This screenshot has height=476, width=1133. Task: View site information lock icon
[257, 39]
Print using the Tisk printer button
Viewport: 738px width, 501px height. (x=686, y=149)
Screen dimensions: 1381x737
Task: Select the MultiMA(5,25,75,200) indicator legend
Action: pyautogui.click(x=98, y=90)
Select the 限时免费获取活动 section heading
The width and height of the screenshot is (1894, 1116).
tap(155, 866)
● ● ● ●
WHAT TO WORK ON -
Every entry shown above is to be written out exactly.

ANSWER FOR THE TASK -
This screenshot has height=476, width=1133. Task: View site information lock icon
[257, 39]
Print using the Tisk printer button
Viewport: 738px width, 501px height. (x=686, y=149)
Screen dimensions: 1381x737
Task: Select the MultiMA(5,25,75,200) indicator legend
Action: pyautogui.click(x=98, y=90)
Select the 限时免费获取活动 section heading
The width and height of the screenshot is (1894, 1116).
tap(155, 866)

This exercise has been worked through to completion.